Somos todos assassinos?

Amanhã, ganhe uns segundos na vida ao pensar nesses milhões de vítimas e nas profundezas da espécie humana.

O Holocausto, cujo Dia Internacional da Memória se comemora amanhã, foi muito provavelmente o evento mais sinistro da história da Humanidade. 

Embora os números do Holocausto sejam sempre motivo de controvérsia, não restam dúvidas que foram milhões e milhões os judeus assassinados, a que acresceram os ciganos, os homossexuais, os comunistas, os doentes mentais e, também, os prisioneiros de guerra soviéticos. Mortos tão-somente e exactamente por serem judeus, ciganos, homossexuais, doentes mentais, comunistas ou prisioneiros de guerra soviéticos. Milhões que, pela sua dimensão e horror, quase perdem o significado por passarem a ser uma abstracção, algo em que não conseguimos acreditar verdadeiramente.

Para muitos, o Holocausto confunde-se com as imagens dos campos de concentração ou de extermínio mais conhecidos como Auschwitz-Birkenau e Bergen-Belsen ou outros, verdadeiras fábricas da morte geridas pelo Estado alemão. Mas, pese embora a forma organizada e sistemática como foi sendo construída a máquina de eliminação dos elementos que não mereciam fazer parte do Reich, por serem considerados racialmente indesejáveis — de que os judeus eram o paradigma —, a verdade é que o Holocausto não foi meramente, se assim se pode dizer, o sinistro fruto da existência e do funcionamento de um Estado totalitário nem se concretizou só nos campos de concentração.

Compreender como foi possível acontecer o inominável é uma tarefa para os historiadores mas também para cada um de nós enquanto parcelas da Humanidade, já que todos somos vítimas e carrascos. Quem leu — e toda a gente devia ler — o texto “História e Holocausto – Estudar o passado, conhecer os assassinos”, de Irene Flunser Pimentel, publicado no PÚBLICO no passado dia 14, ficou a conhecer os meandros percorridos pelos historiadores para nos ajudarem a compreender e explicar o que se passou: desde a demonização dos principais responsáveis até à banalidade do mal, obra de homens vulgares, da valorização do poder e da vontade anti-semita de Hitler até à cumplicidade das elites alemãs ou, ainda, desde a valorização da ideologia nazi como motor dos acontecimentos até ao entendimento de que as circunstâncias terão sido determinantes na passagem do normal para o patológico nos comportamentos de muitos dos executantes, passando pelo notável conceito da “obediência por antecipação” para explicar o comportamento de muitos nazis a nível local que fizeram (mataram) muito mais do que lhes era exigido ou solicitado, há muitas obras que nos iluminam na busca da compreensão desse período de negrume.

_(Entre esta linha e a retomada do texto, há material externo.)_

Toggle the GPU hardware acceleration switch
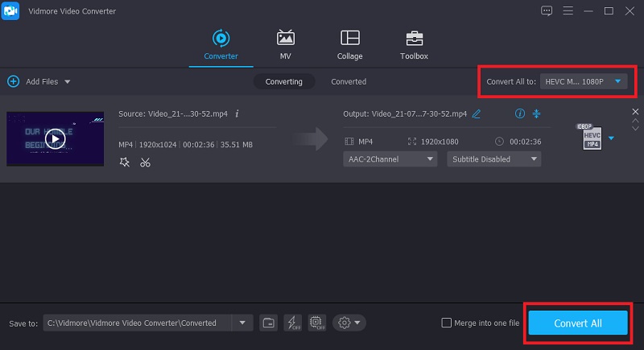Screen dimensions: 644x350 pyautogui.click(x=316, y=323)
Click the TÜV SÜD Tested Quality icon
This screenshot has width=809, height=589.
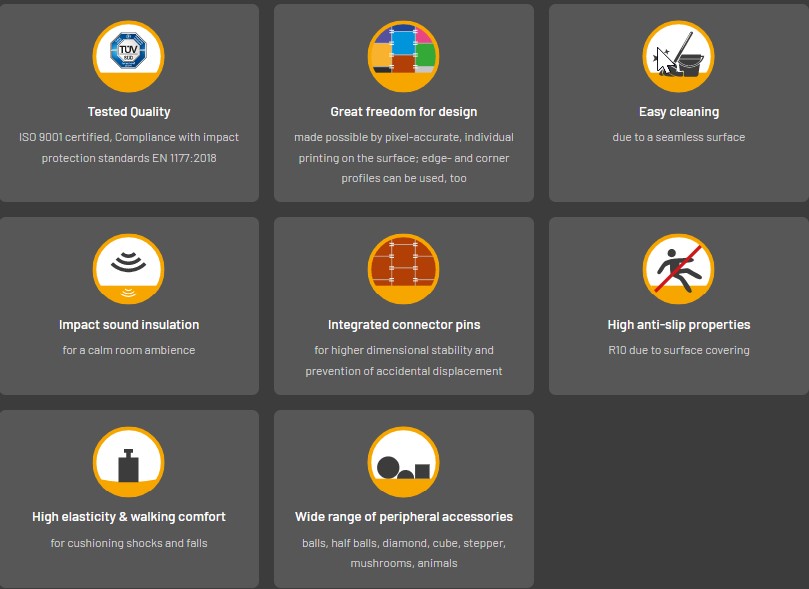128,56
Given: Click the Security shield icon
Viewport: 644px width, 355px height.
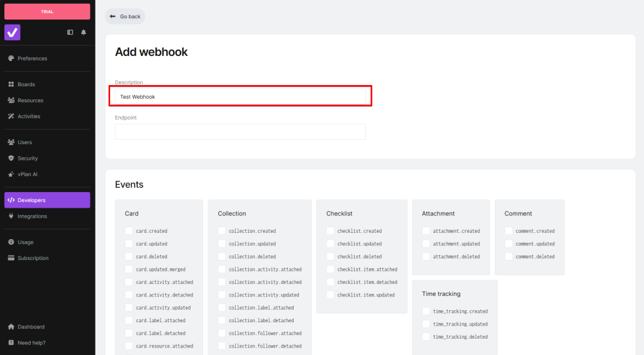Looking at the screenshot, I should pos(11,159).
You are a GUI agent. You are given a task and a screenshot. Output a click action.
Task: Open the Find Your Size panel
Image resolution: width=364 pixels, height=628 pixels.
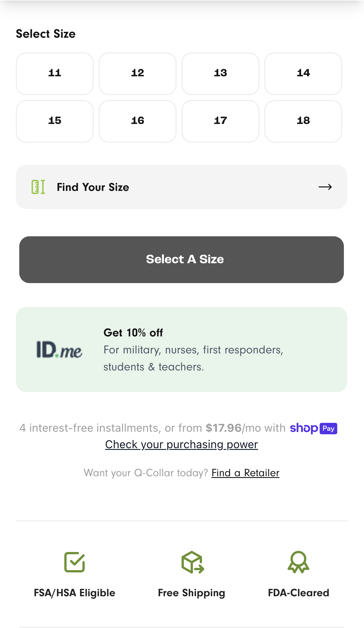tap(181, 187)
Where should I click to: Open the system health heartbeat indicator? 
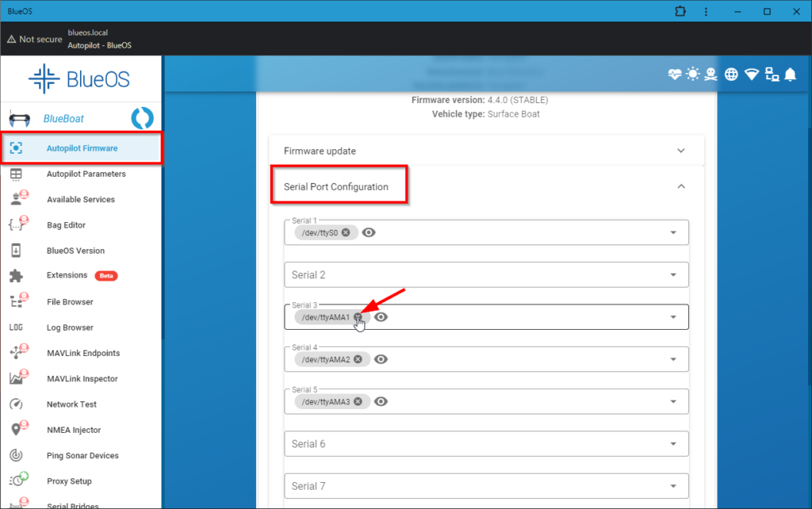point(674,74)
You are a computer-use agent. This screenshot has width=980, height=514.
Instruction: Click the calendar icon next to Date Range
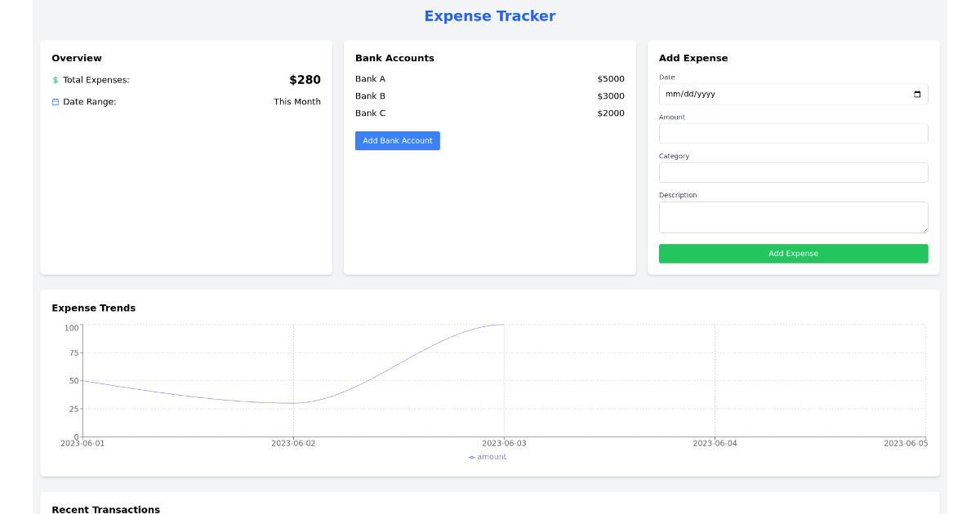pos(54,101)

Parece claro que não foram só nazis que permitiram e levaram a cabo o Holocausto, embora, naturalmente, fossem os seus grandes teóricos e impulsionadores. Seguramente que sem Hitler e o anti-semitismo da ideologia nazi não existiria o Holocausto, mas o Holocausto não teria também existido só com Hitler e os militantes nazis.

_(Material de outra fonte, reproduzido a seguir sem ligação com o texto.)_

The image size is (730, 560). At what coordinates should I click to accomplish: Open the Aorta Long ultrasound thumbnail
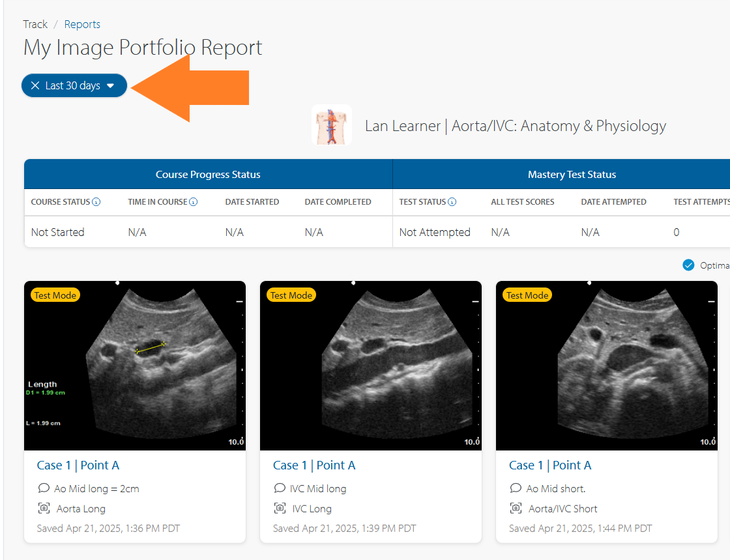[x=135, y=366]
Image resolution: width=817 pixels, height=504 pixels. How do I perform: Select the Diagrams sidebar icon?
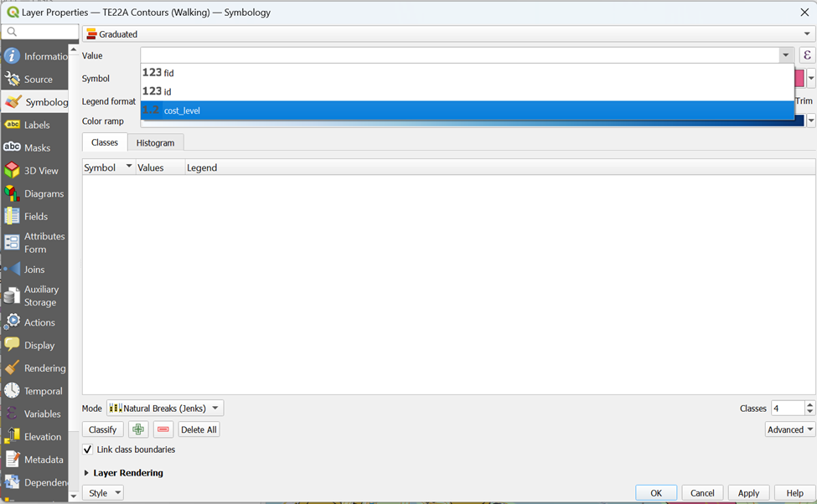click(12, 193)
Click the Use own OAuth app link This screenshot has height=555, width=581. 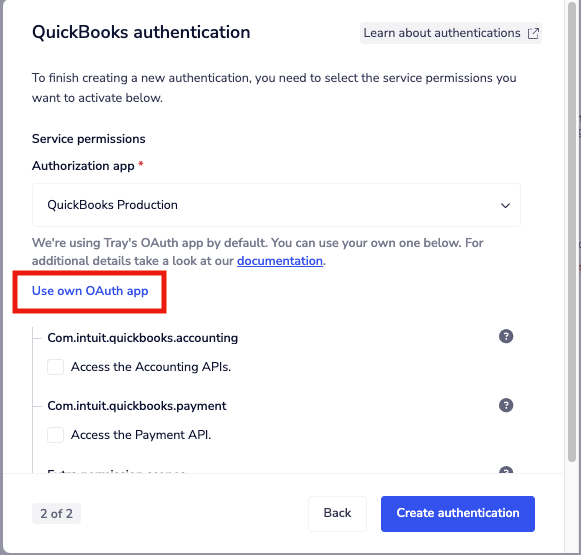coord(90,291)
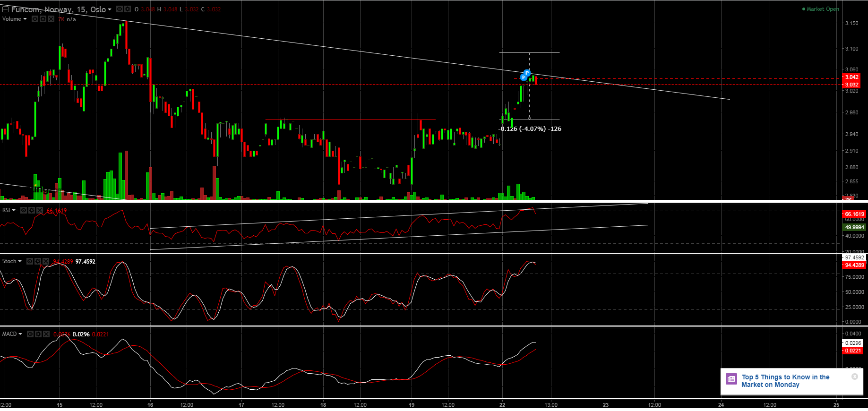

O Holocausto começou muito antes da II Guerra Mundial e foi fruto do trabalho e da activa colaboração de milhares e milhares de alemães muito antes do começo da II Guerra Mundial. Cidadãos normais e comuns, pais e mães de família, socialmente integrados e cumpridores dos seus deveres e não apenas cidadãos comprometidos com o nazismo e que ocupavam lugares oficiais ou com responsabilidades políticas e sociais. Cidadãos que, encorajados pela propaganda e pelas leis anti-semitas, mas de uma forma voluntária e activa, foram ao longo dos anos afastando os judeus da vida pública, proibindo-lhes a frequência dos mais diversos locais, desde as praias, universidades ou jardins, excluindo-os das mais diversas profissões como médicos, advogados ou juízes e muitas outras, boicotando o seu trabalho e comércio, desprezando-os e vilipendiando-os até perderem a sua humanidade. Os judeus eram para muita e muita gente comum, na Alemanha nazi, seres inferiores e repugnantes que podiam — como foram — ser segregados, subjugados e eliminados sem problemas éticos, morais ou religiosos.

Amanhã, ganhe uns segundos na vida ao pensar nesses milhões de vítimas e, também, nas profundezas da espécie humana, que permitiram que pessoas comuns se transformassem em autores ou cúmplices de um dos eventos mais sinistros da história da Humanidade.